Dollar Pressured by Expected Fed Rate Cut

LONDON (Reuters) —
The Federal Reserve building in Washington. (Reuters/Chris Wattie/File Photo)

The U.S. dollar stayed soft on Tuesday amid expectations that the Federal Reserve may cut interest rates this year to curb downside pressure on the economy caused by China’s coronavirus outbreak.

The dollar initially rose as the virus spread further around the world, with investors eyeing all U.S. assets as safe-haven investments. However, money managers now think the Fed would be more likely to easy monetary policy and cut rates, given that it benefits from the biggest room to do it.

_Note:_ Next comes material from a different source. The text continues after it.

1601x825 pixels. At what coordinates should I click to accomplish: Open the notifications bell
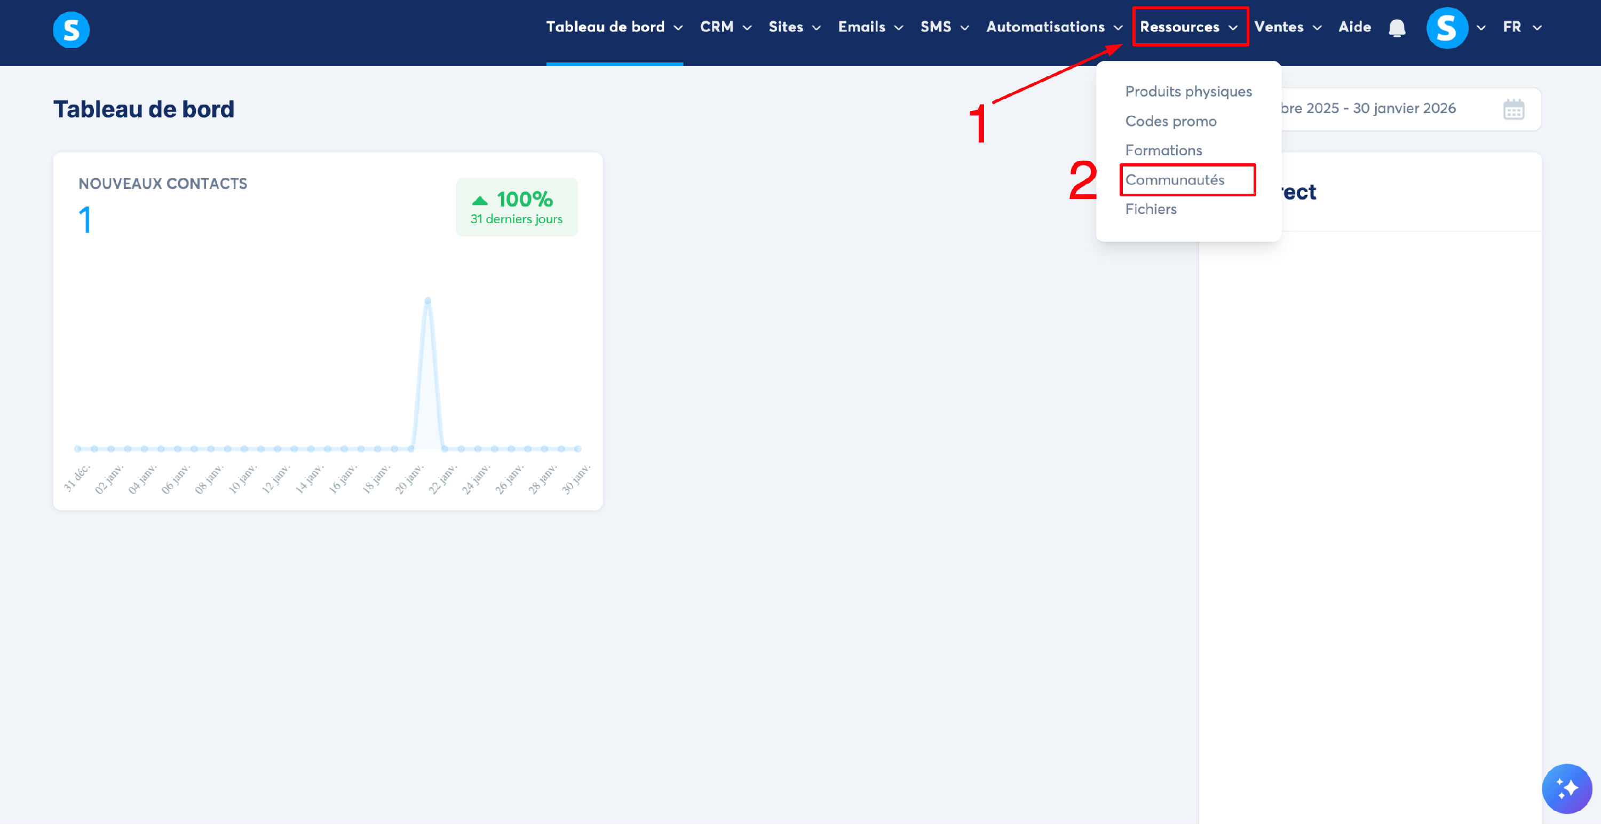point(1397,28)
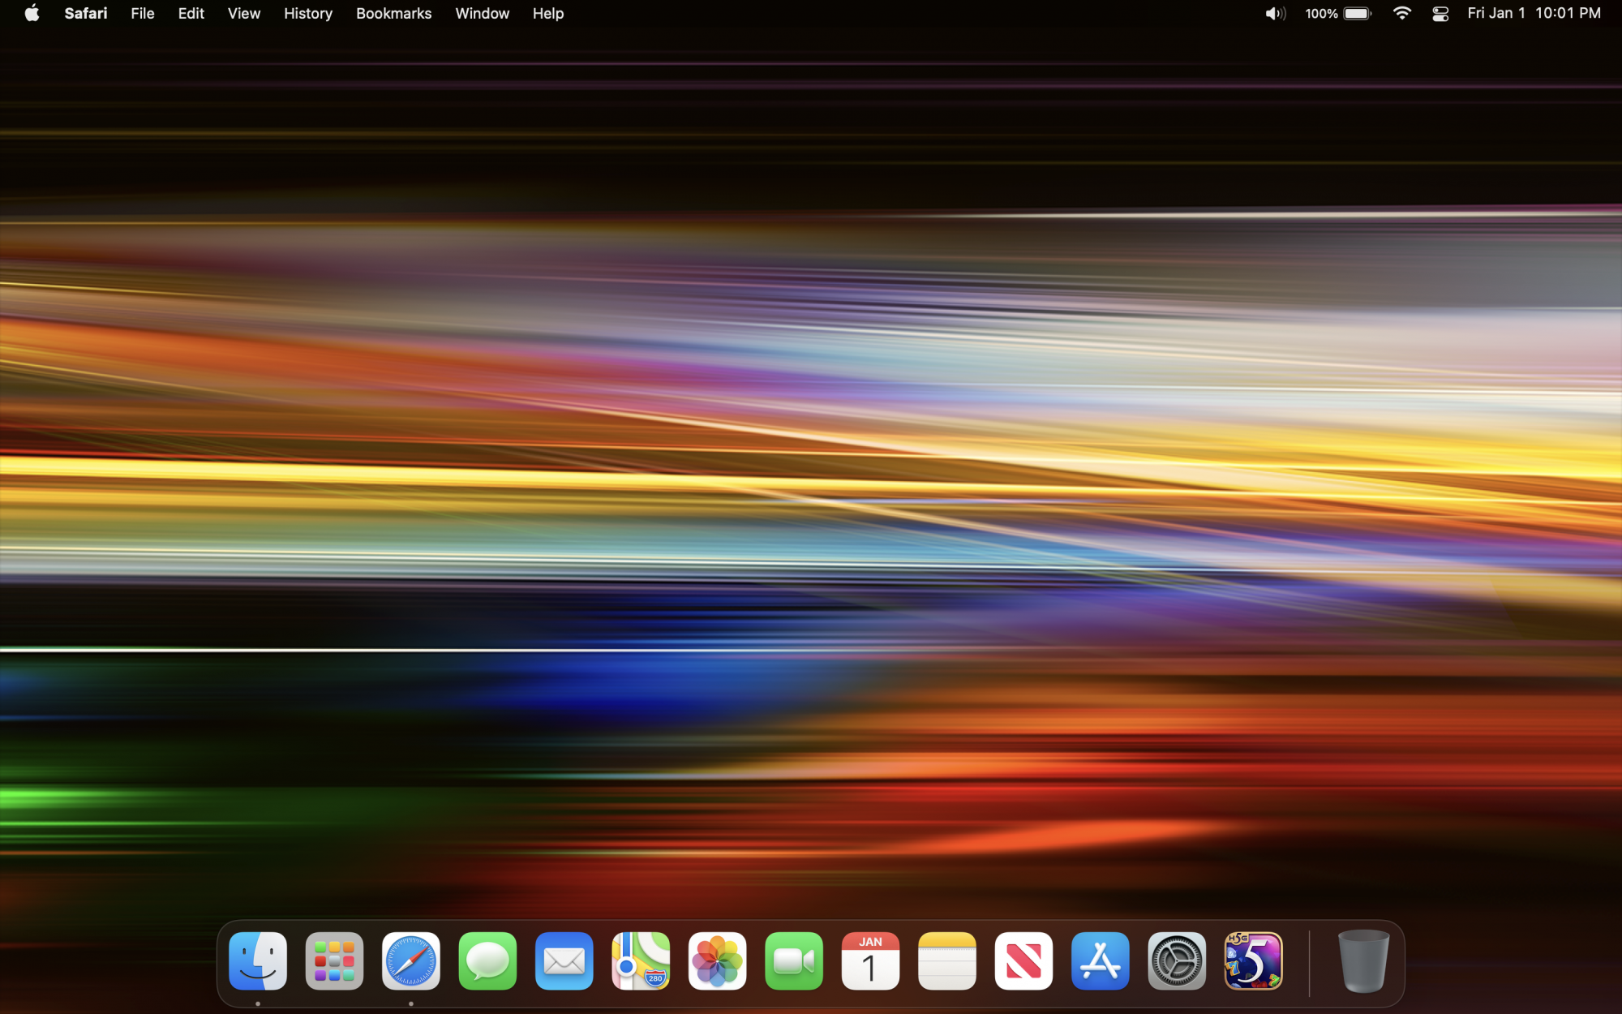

Against a basket of currencies the dollar was 0.2% weaker at 99.19, drifting away from the three-year high reached last week. However, without much good news on the virus, few expect the dollar to give back too much of its recent gains.

The euro was last up 0.1% at $1.0863, drifting away from the three-year low it fell to last week, sending it below $1.07 as money flooded into the safe-haven dollar.

Market gauges of implied volatility in euro/dollar eased off a bit on Tuesday after rising to their highest since October on Monday.

Lee Hardman, currency analyst at MUFG, said he expected “some downside risk for the U.S. dollar” going further given the Fed’s potential dovish shift in policy.

Market participants continue to build up expectations for further Fed easing, with money markets pricing in a 25-basis points cut for the meeting in June.

For the year as a whole, traders expect the central bank to lower rates to between 1% and 1.25%, down from the current 1.5% to 1.75% range.